GlaxoSmithKline ($GSK), which has been laying off hundreds of employees in the face of falling Advair sales, is making a slight alteration to that trend, adding up to 140 employees at a facility in North Carolina. But it is a bittersweet turn of events since as many as 200 former GSK workers in the area who moved to jobs with CRO Parexel ($PRXL) are getting their pink slips.

GSK's plant in Zebulon, NC, will add about 100 people this year and 30 or so next, according to the Triangle Business Journal. The facility makes and packages a variety of GSK meds, including its Advair and newer respiratory drugs Breo and Anoro. The company has invested about $90 million in the facility in recent years and it is being readied to manufacture a new respiratory drug inhaler. A spokesperson in an email confirmed the plans Friday. 

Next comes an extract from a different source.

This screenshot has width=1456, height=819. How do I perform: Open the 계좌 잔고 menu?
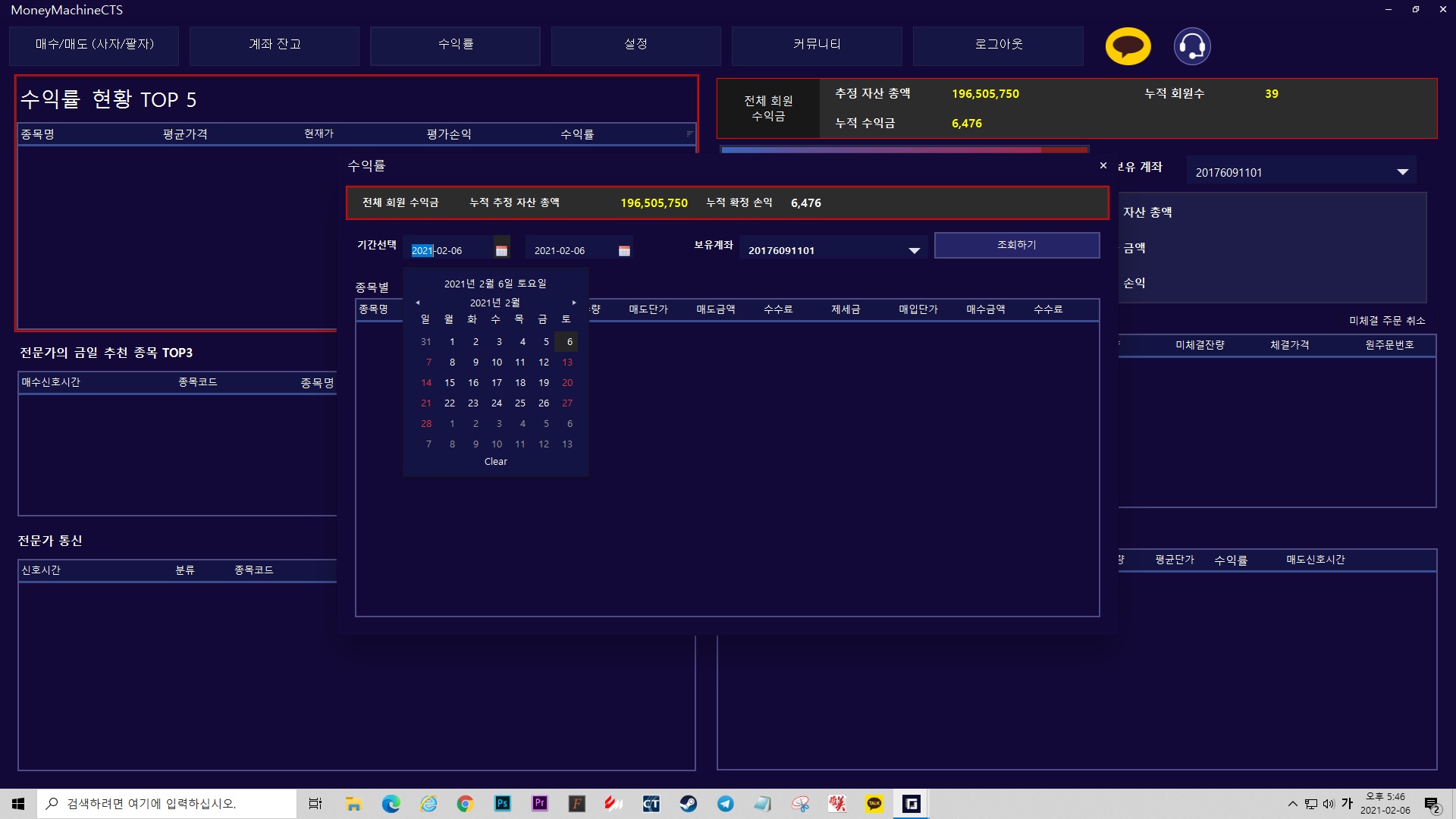pyautogui.click(x=275, y=45)
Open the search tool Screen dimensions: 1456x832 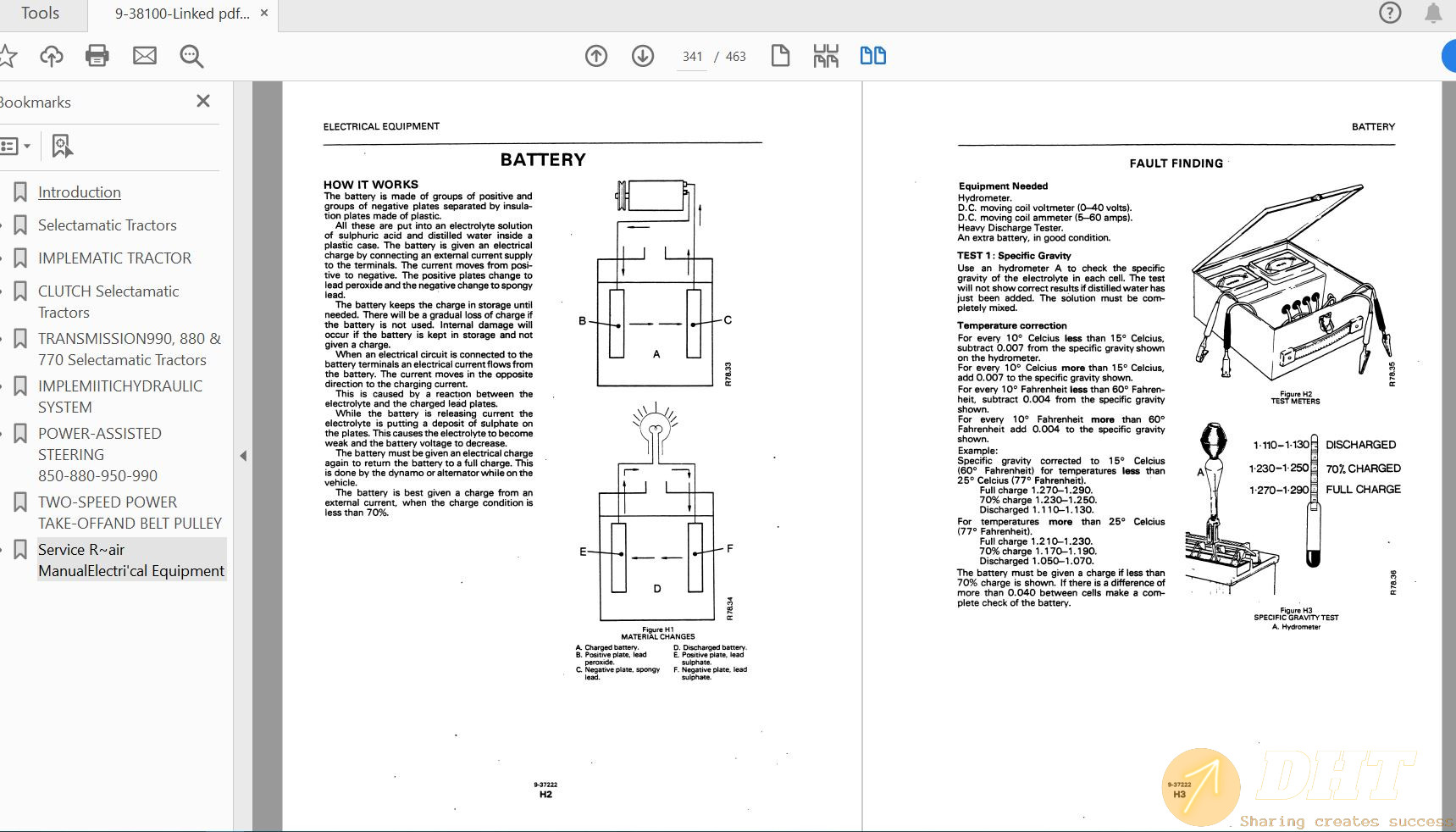pyautogui.click(x=191, y=57)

But the news comes as reports surfaced that Parexel will ax up to 200 of the 450 former GSK workers it took on last year in a deal with client GSK. That hand-off was part of the U.K. drugmaker's broader reduction plan in which about 900 R&D and other workers were let go. Reports have ranged between 125 and 200 layoffs with happen at facility in Research Triangle Park. A spokeswoman confirmed the cuts to the Business Journal and said they would happen over a two-week period starting Sept. 30.

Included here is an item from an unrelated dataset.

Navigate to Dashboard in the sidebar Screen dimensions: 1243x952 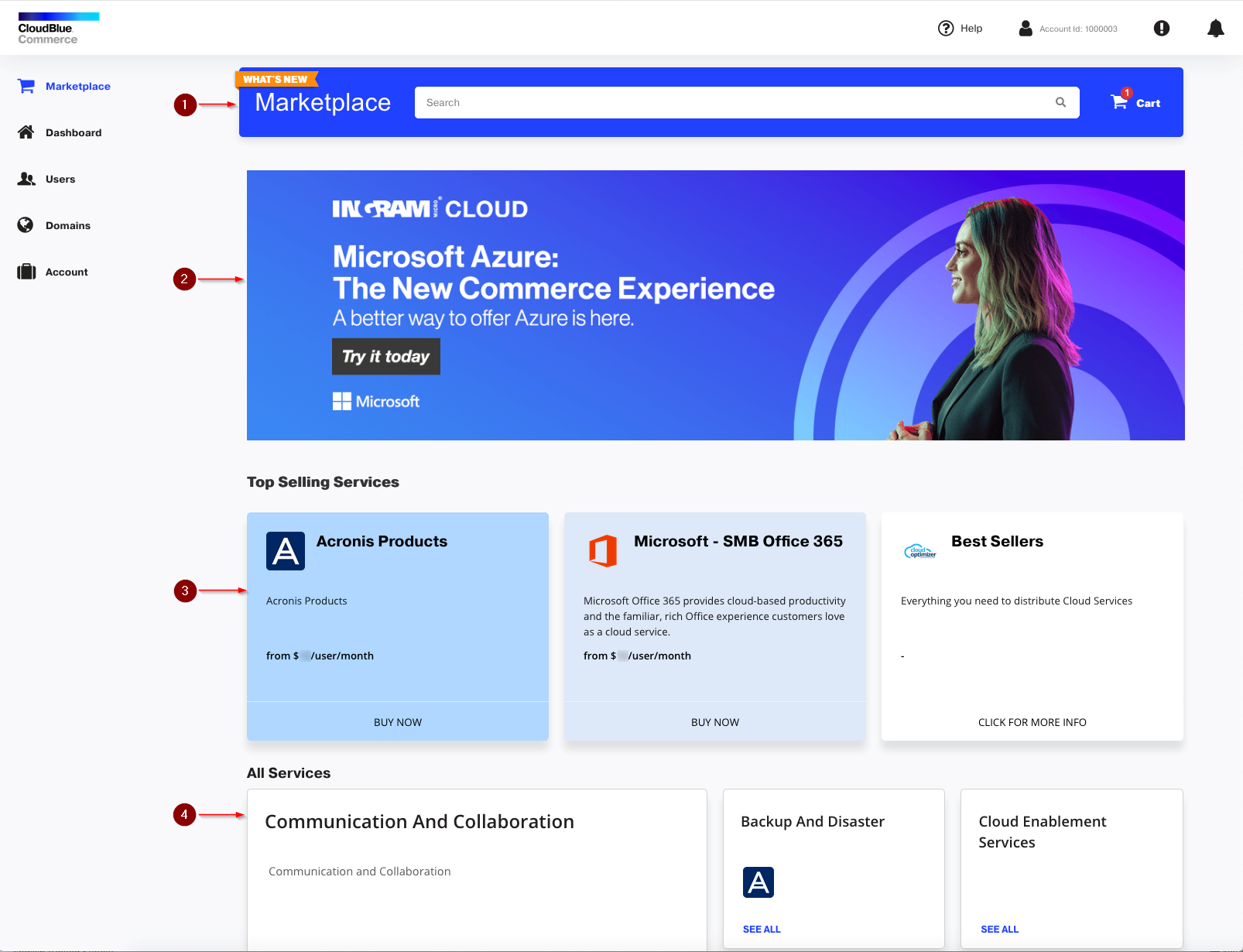[x=74, y=132]
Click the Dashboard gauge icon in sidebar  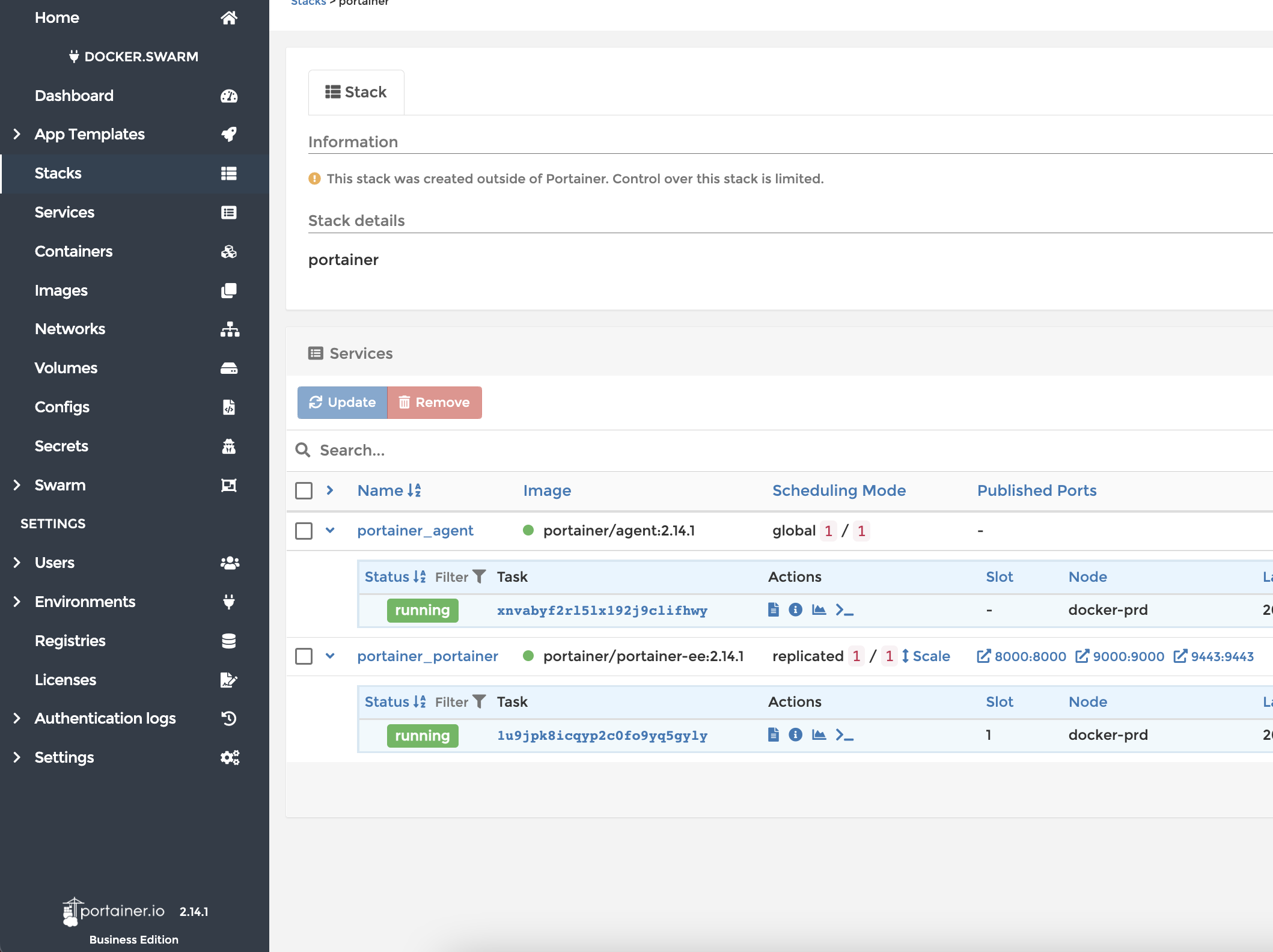[x=229, y=96]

The hiring news is a bit of relief from GSK's ongoing announcements of cuts around its operations. It whacked 275 workers in Pittsburgh, PA, as it folded Novartis ($NVS) consumer health employees into a joint venture the two are doing in that realm. And the company continues to deal with sliding Advair sales. It its Q2 earnings announcement Tuesday, GSK reported revenues edged up 6% to £5.89 billion ($9.19 billion), helped by vaccine and consumers health sales, but respiratory drug sales fell 6% in the quarter as Advair revenues declined 17%.

CEO Andrew Witty did point out that growth in the sales of new drugs is now more than offsetting sales declines of Advair, but it is taking the efforts of many products to make up for evaporating sales from a drug that at one point pulled in $8 billion a year, 20% of GSK's total revenue.